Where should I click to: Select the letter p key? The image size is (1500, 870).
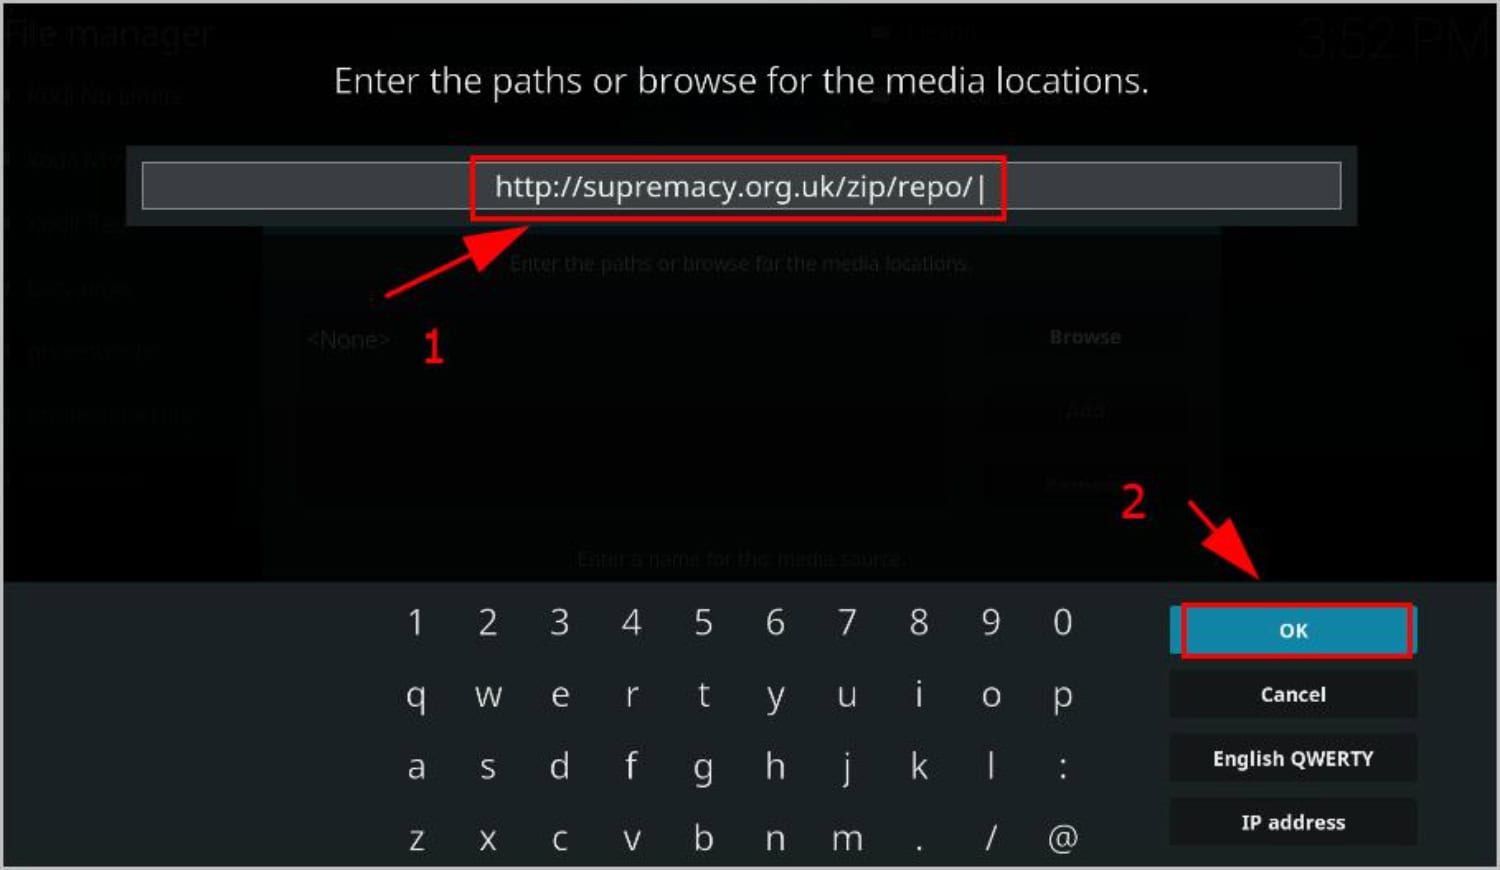click(1063, 694)
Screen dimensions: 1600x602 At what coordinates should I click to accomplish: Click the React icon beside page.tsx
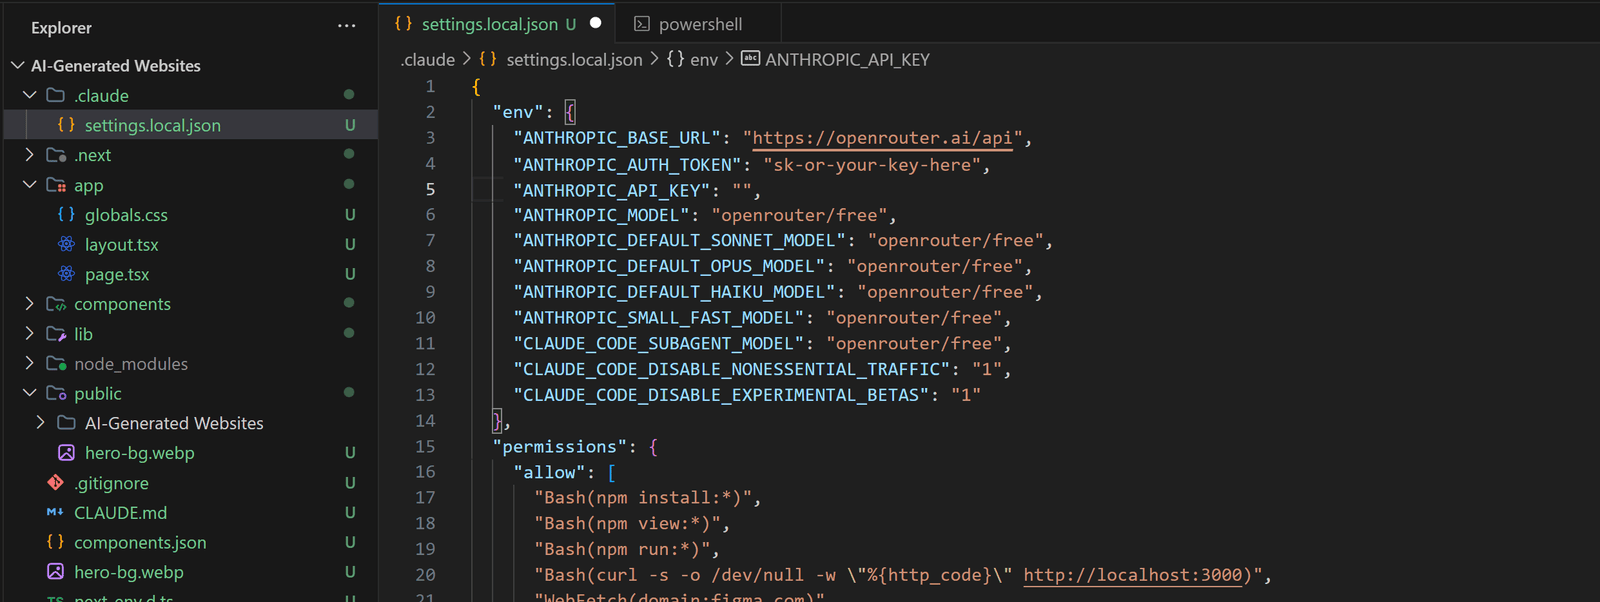(x=66, y=274)
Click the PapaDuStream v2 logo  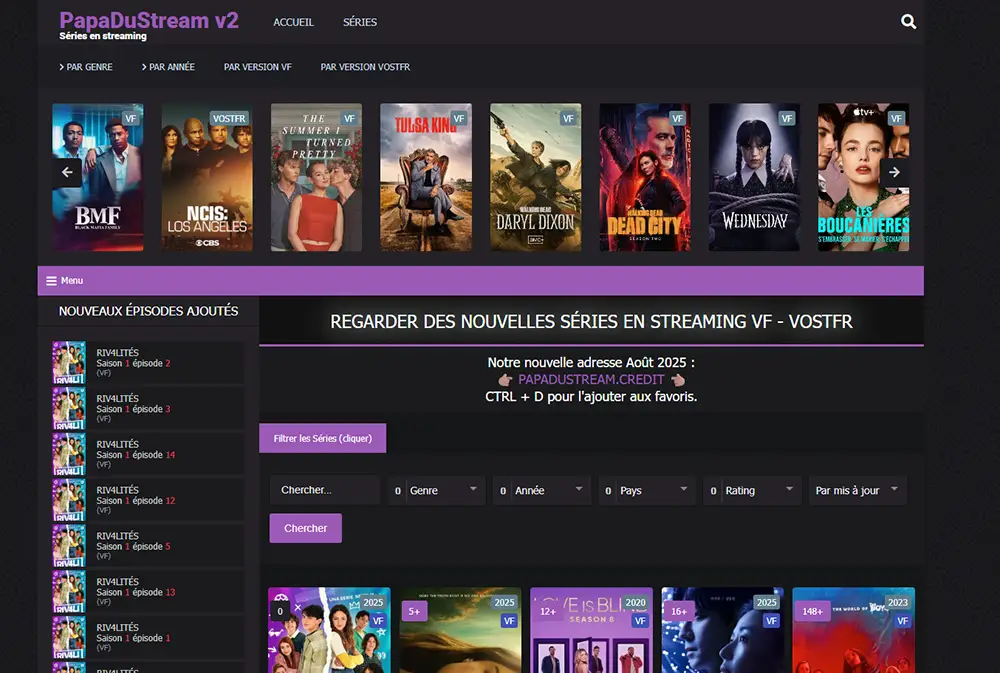point(149,21)
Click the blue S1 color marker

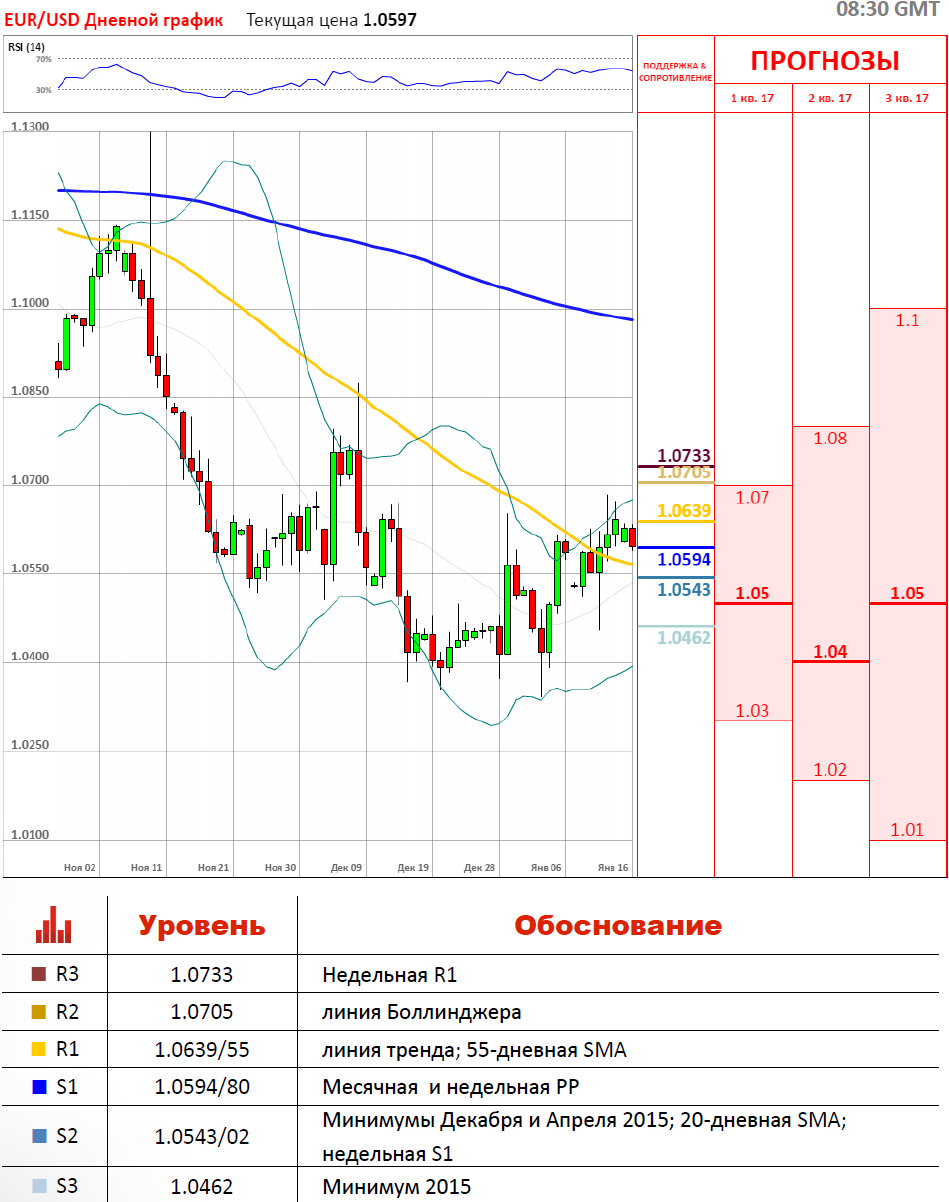[39, 1087]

## Brief
Find every line in the entries above that contains the word "should", and copy each of those lines. Matches must have the same case.

## Written solution
Where should I click to: Select the letter p key? The image size is (1500, 870).
Screen dimensions: 1600x602 At what coordinates should I click to accomplish: Click the React icon beside page.tsx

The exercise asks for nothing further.